%%
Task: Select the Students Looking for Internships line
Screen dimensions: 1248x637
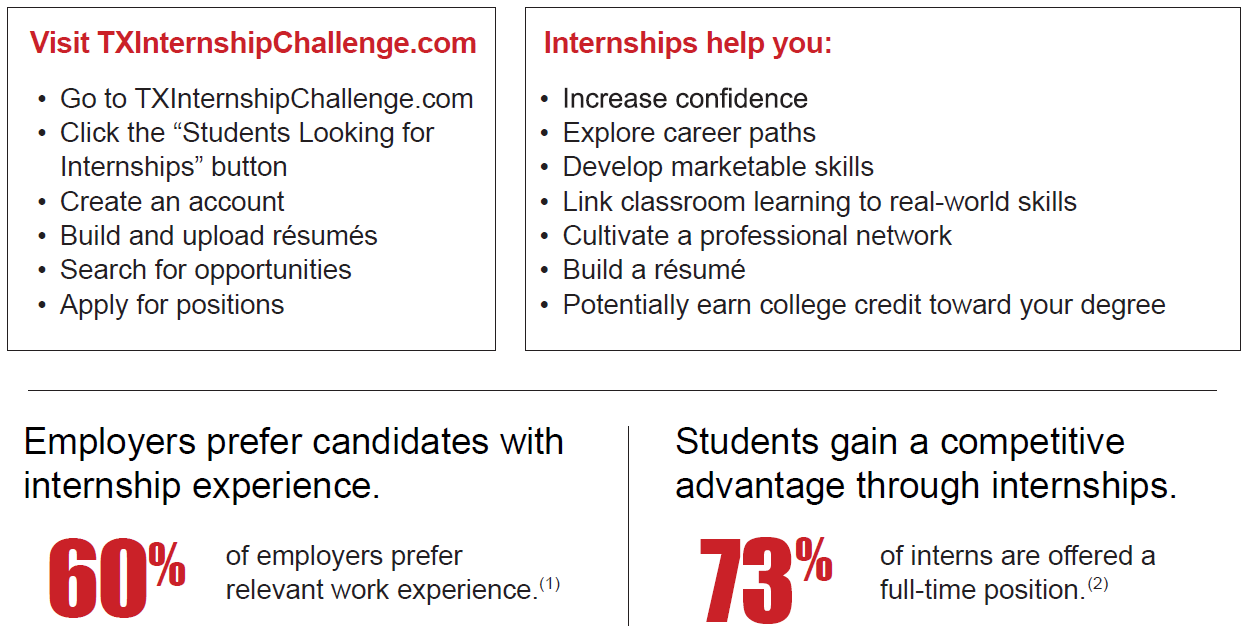Action: pyautogui.click(x=247, y=150)
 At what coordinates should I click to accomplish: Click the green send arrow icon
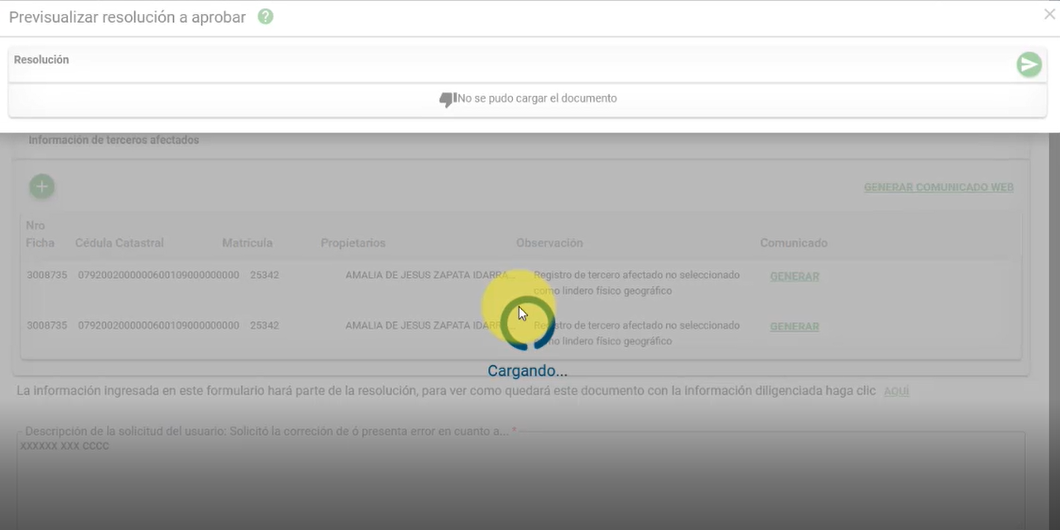[1028, 65]
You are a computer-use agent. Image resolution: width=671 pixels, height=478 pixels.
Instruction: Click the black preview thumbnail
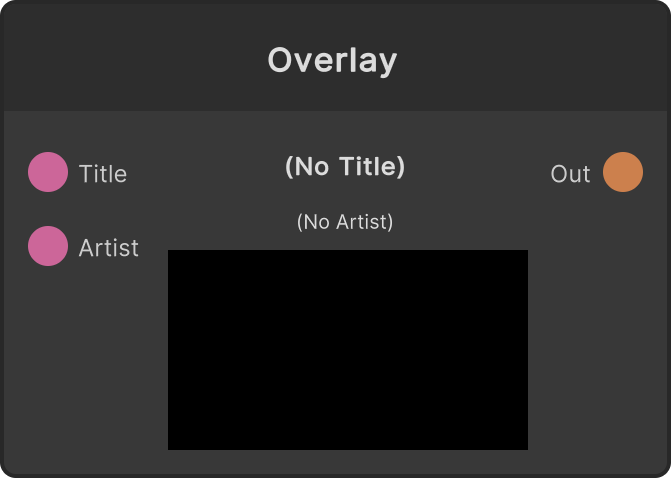(x=347, y=350)
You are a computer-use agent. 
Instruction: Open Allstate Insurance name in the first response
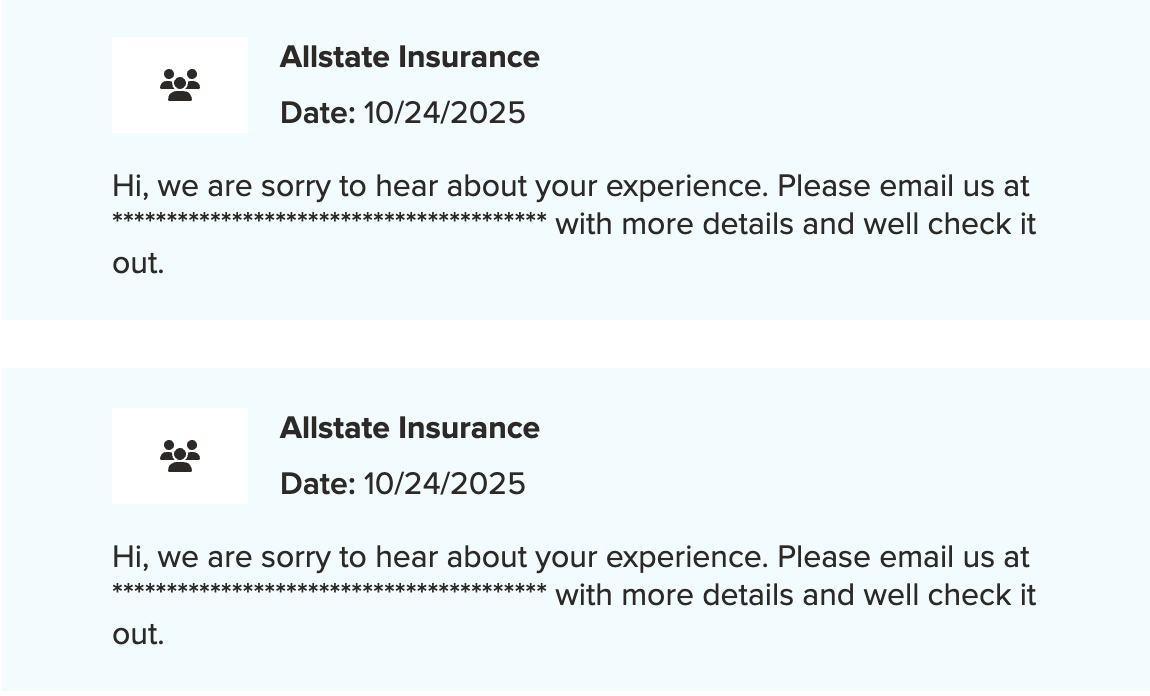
%%
Which lines of the records hold the string "agent"? Copy each one.

§ **Reply to the exercise**
You are a computer-use agent. Image resolution: width=671 pixels, height=478 pixels.
You are a computer-use agent. 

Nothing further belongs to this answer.